* **Exercise details**: Please find all lines containing "Given" in the listing below and copy them.

* **Data for review**:
★ ★ ★ ★ ★
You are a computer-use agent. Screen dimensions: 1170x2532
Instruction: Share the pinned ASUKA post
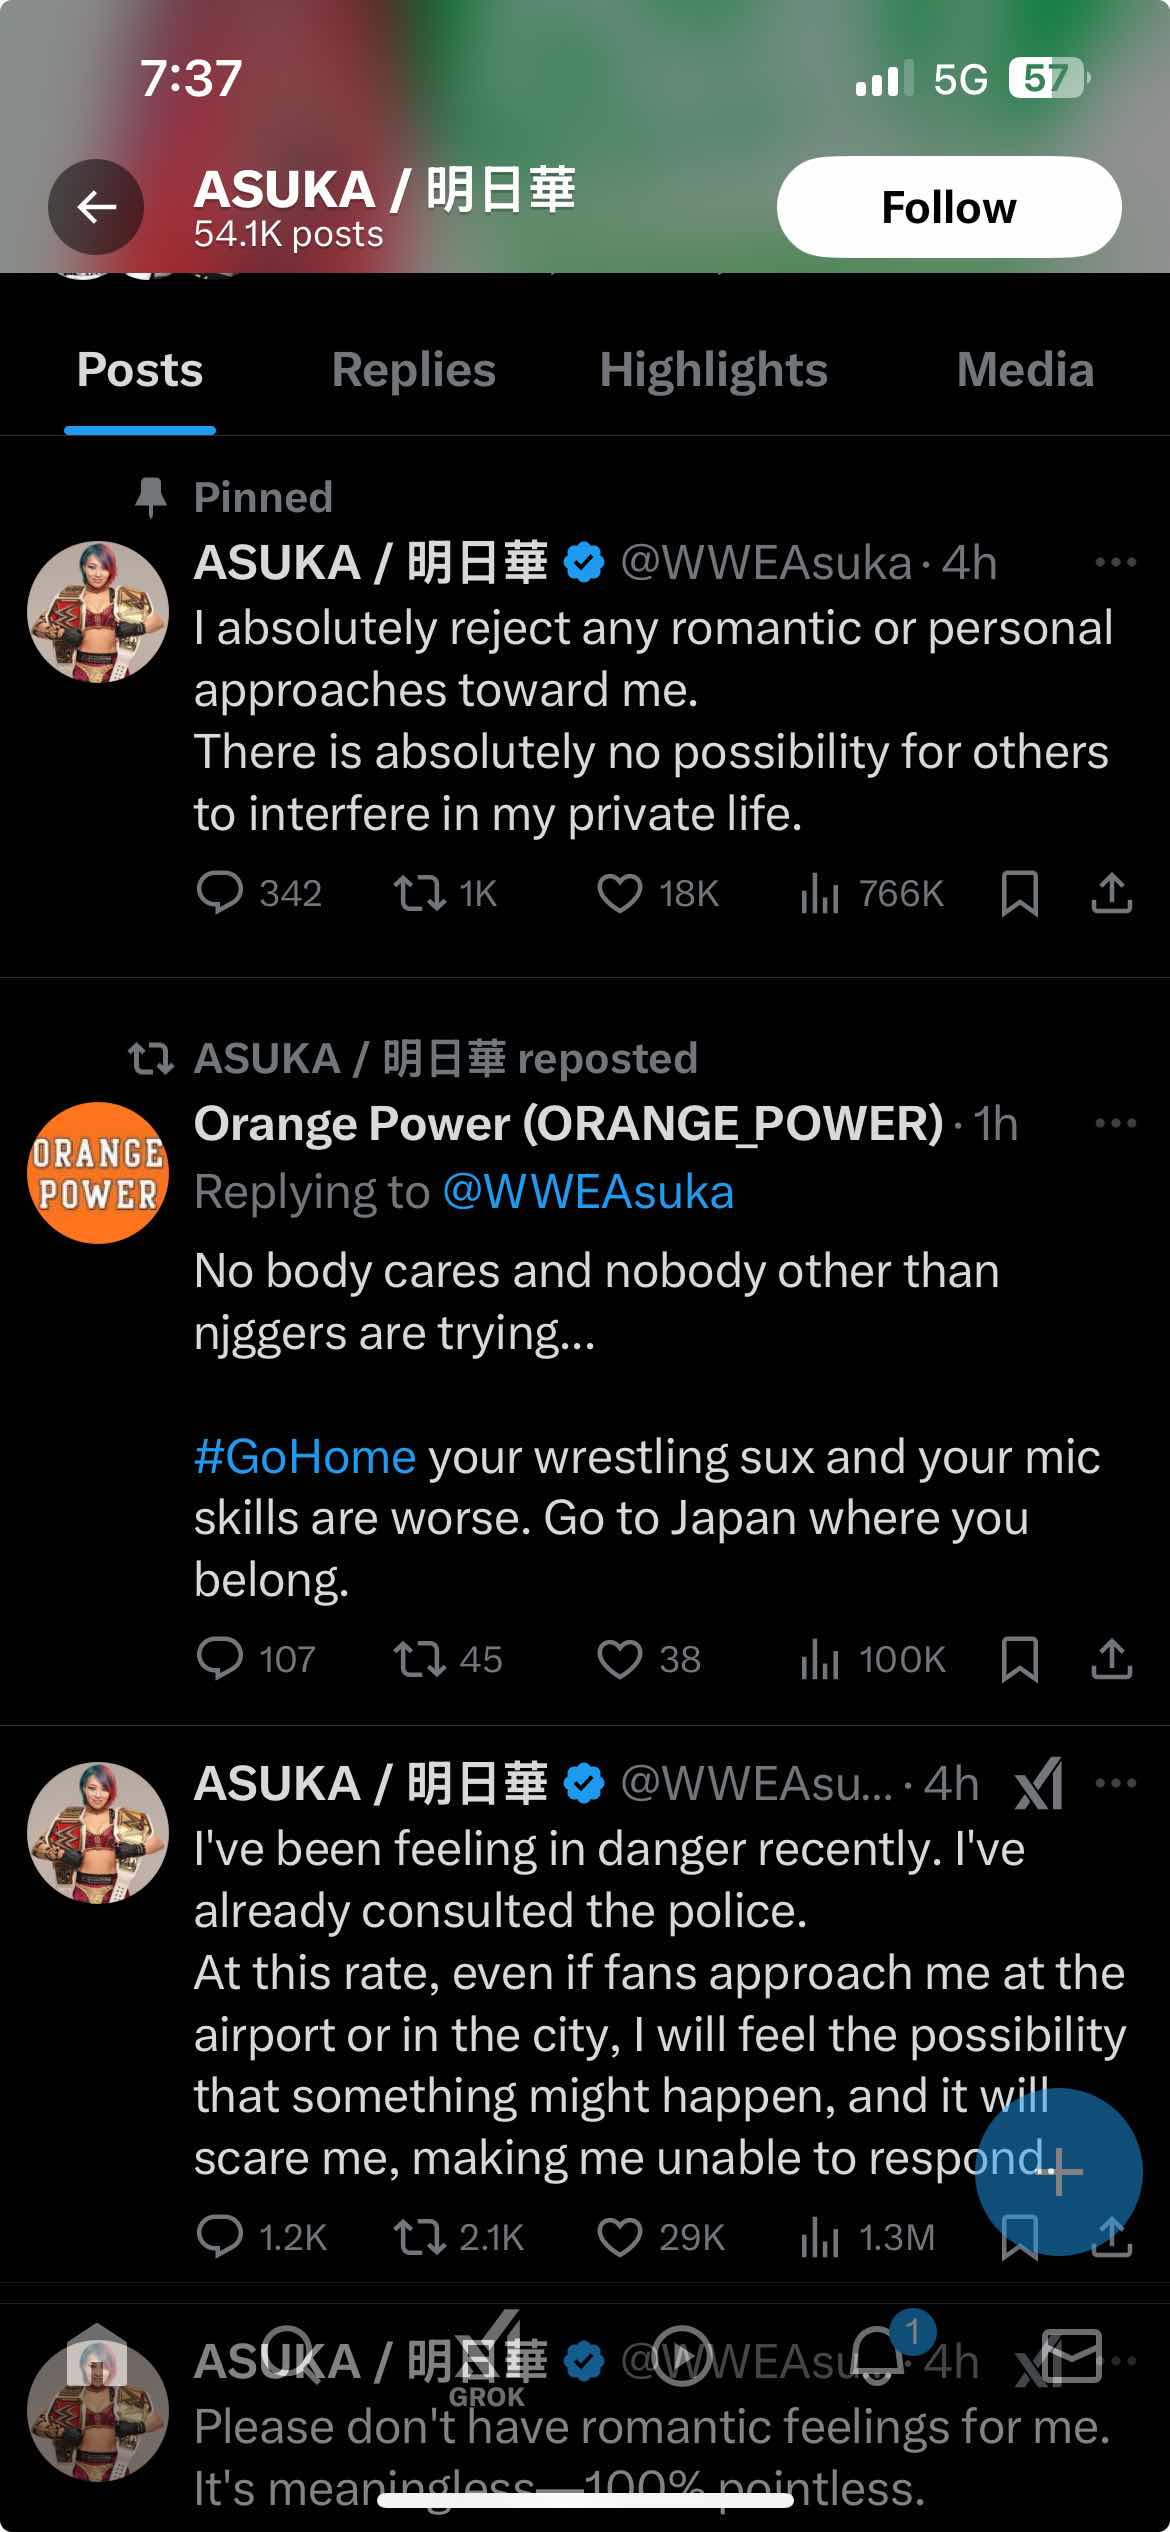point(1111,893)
★ ★ ★ ★ ★
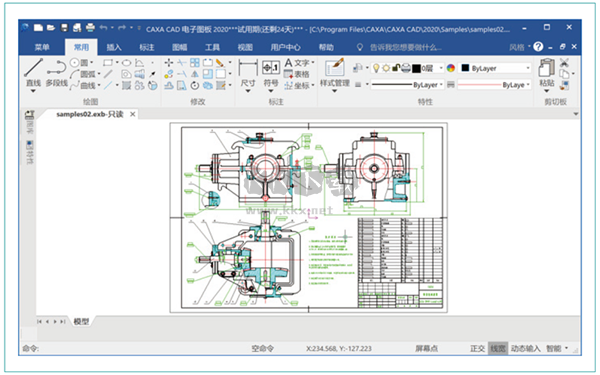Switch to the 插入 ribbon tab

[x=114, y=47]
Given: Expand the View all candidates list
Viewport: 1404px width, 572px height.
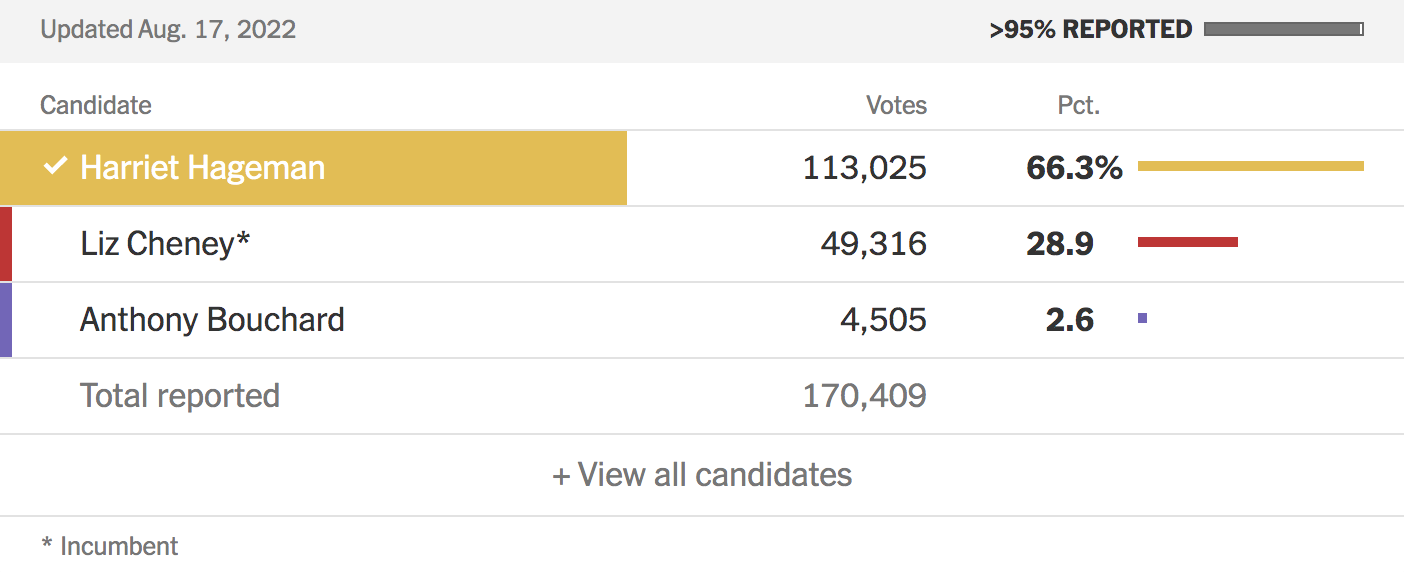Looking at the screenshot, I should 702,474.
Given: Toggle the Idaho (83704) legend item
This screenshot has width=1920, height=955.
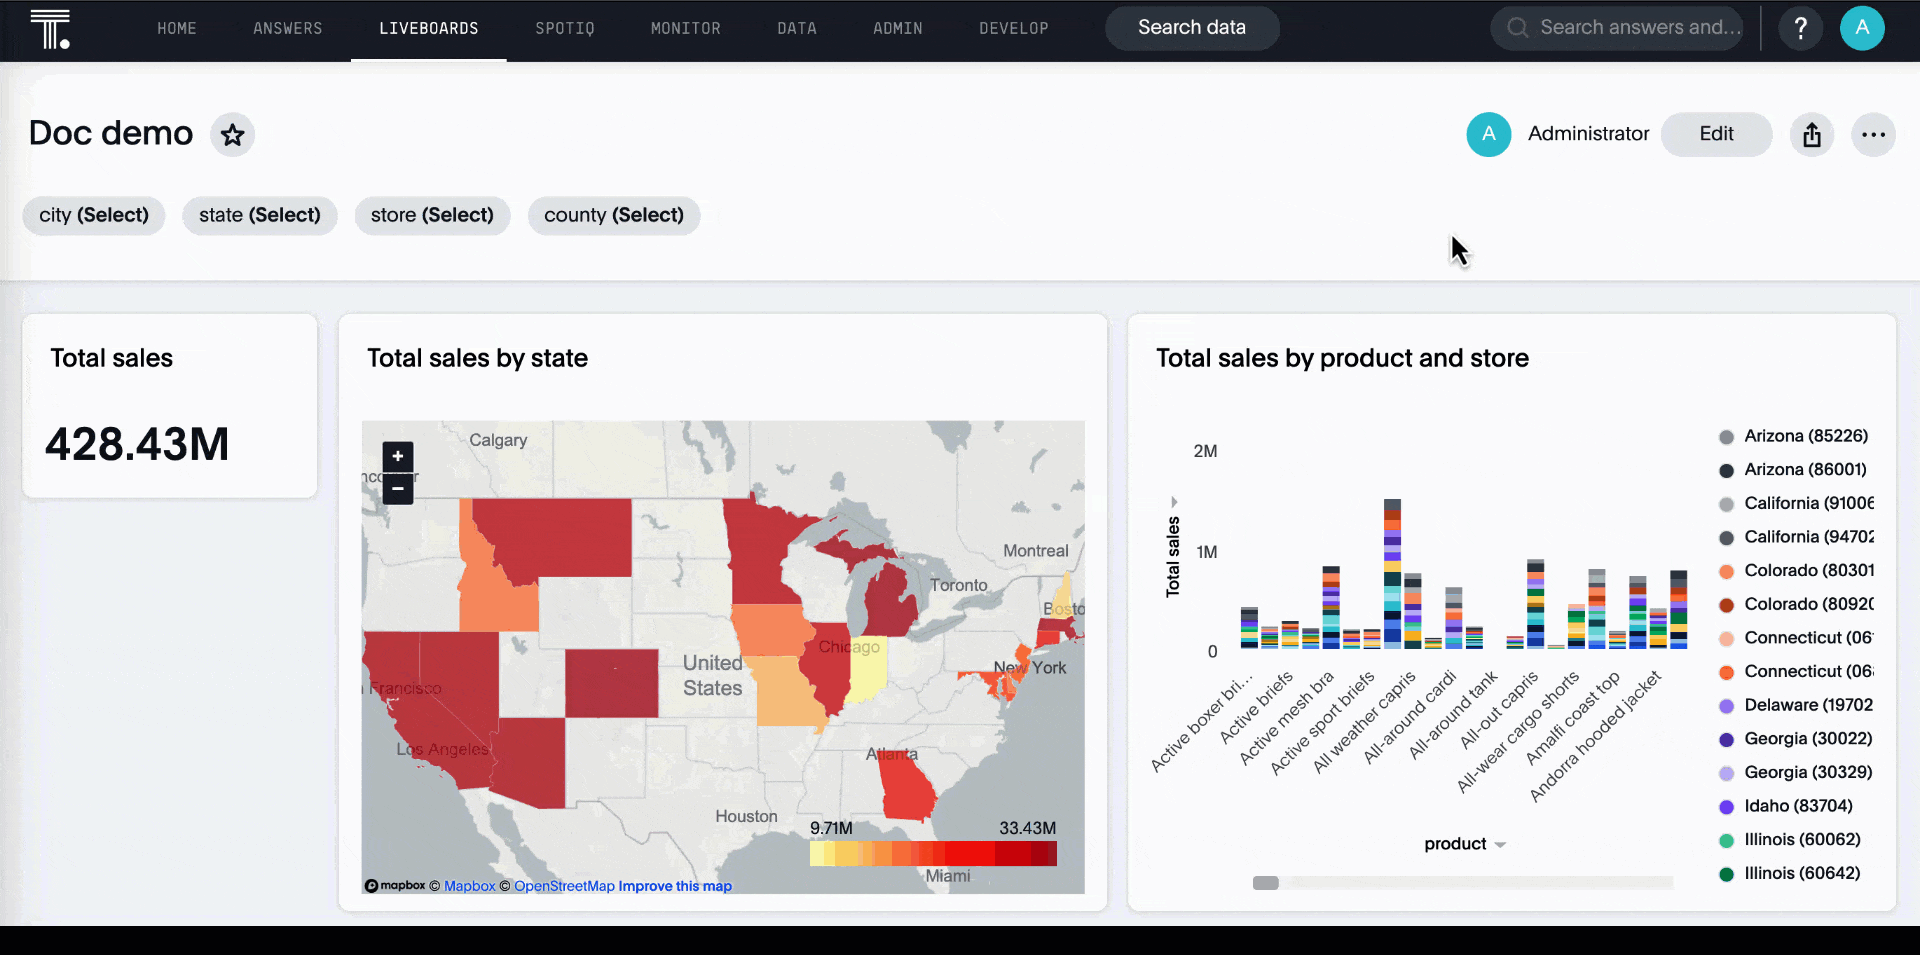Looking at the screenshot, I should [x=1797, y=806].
★ ★ ★ ★ ★
* **Solved exercise**:
Given: Expand the View all candidates list
Given: Toggle the Idaho (83704) legend item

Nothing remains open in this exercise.